Search the records for the string "will" and copy every line in which it appears.

Exercise data >>
*** Begin section ***
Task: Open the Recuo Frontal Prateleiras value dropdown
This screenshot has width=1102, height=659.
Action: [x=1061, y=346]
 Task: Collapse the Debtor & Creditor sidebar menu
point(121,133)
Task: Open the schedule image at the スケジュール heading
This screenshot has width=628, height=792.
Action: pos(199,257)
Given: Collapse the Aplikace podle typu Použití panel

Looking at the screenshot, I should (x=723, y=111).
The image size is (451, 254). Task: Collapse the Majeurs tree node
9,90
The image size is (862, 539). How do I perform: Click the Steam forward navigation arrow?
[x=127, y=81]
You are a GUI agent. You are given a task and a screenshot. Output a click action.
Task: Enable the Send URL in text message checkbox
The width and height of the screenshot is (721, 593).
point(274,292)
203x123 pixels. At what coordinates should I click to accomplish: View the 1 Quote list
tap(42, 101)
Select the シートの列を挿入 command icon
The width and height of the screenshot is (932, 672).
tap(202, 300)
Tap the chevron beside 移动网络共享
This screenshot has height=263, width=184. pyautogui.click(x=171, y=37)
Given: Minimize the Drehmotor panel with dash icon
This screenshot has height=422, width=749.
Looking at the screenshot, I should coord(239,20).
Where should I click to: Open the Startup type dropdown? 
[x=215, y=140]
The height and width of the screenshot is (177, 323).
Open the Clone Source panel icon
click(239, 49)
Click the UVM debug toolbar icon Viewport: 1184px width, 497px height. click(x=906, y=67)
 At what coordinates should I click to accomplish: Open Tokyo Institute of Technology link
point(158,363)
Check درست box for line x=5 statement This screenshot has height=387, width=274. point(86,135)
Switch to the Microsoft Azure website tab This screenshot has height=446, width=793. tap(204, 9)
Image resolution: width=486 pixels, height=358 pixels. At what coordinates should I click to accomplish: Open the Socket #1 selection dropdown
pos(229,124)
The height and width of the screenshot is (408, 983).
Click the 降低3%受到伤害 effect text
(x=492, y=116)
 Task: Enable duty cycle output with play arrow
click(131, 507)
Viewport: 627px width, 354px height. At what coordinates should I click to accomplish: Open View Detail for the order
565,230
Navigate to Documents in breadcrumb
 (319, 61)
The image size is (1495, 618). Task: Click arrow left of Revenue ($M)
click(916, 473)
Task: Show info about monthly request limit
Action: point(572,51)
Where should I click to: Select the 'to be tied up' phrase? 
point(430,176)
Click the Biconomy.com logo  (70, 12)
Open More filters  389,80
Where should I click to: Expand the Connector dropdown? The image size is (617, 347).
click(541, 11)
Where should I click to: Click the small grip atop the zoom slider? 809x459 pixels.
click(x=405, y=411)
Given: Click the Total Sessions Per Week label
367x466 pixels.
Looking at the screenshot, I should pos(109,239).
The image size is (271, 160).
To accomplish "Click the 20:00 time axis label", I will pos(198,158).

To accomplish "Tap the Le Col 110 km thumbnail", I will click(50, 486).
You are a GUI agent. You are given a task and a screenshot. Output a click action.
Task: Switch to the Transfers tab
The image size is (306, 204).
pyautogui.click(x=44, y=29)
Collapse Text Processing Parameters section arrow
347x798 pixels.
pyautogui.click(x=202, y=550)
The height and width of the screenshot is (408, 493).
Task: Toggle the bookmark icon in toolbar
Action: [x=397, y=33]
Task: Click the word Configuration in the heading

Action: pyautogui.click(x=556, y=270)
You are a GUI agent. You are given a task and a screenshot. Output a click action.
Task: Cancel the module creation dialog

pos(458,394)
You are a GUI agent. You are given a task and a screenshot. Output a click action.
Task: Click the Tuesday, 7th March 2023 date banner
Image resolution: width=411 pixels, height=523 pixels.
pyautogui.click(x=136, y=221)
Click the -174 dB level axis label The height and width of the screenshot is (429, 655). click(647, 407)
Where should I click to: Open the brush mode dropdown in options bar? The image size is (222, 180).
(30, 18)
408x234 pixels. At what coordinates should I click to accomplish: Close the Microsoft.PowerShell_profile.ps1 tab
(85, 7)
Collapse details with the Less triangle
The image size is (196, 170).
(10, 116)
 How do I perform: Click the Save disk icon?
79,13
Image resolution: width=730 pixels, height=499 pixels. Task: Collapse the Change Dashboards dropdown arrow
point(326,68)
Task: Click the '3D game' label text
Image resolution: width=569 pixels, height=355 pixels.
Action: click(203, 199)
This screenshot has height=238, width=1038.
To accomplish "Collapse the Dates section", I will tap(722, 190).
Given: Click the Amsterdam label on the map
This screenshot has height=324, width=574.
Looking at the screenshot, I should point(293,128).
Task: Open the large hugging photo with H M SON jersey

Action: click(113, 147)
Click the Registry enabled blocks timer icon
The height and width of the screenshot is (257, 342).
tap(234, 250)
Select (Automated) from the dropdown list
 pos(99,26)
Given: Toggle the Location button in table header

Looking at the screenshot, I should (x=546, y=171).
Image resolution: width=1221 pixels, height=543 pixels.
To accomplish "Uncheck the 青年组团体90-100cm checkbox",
*** End section ***
Solution >>
To accomplish "Click the 20:00 time axis label", I will pos(198,158).
To accomplish "Tap the Le Col 110 km thumbnail", I will click(50, 486).
To accomplish "Collapse the Dates section", I will tap(722, 190).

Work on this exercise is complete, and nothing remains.